# [Extracted records]

====

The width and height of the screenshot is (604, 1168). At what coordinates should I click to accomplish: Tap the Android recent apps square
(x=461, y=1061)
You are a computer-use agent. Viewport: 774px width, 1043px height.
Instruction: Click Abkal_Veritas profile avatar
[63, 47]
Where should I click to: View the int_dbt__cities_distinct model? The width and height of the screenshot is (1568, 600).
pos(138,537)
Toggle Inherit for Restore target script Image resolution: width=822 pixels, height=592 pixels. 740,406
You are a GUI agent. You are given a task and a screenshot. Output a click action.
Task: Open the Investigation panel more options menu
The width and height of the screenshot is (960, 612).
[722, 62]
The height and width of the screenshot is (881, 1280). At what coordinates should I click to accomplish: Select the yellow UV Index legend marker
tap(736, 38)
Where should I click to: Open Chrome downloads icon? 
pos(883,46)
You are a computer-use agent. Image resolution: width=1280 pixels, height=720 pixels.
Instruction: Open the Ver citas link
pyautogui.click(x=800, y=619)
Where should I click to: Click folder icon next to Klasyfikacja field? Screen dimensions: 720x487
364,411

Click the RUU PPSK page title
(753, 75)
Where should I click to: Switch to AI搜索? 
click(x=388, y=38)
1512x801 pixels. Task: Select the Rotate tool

====

Wherever the word "agent" shows up in the material, copy the line it is on.

You are a computer-use agent. Viewport: 774px width, 1043px height.
You are a GUI agent. You are given a task and a screenshot. Output a click action.
You are a computer-use agent. Image resolution: width=1280 pixels, height=720 pixels.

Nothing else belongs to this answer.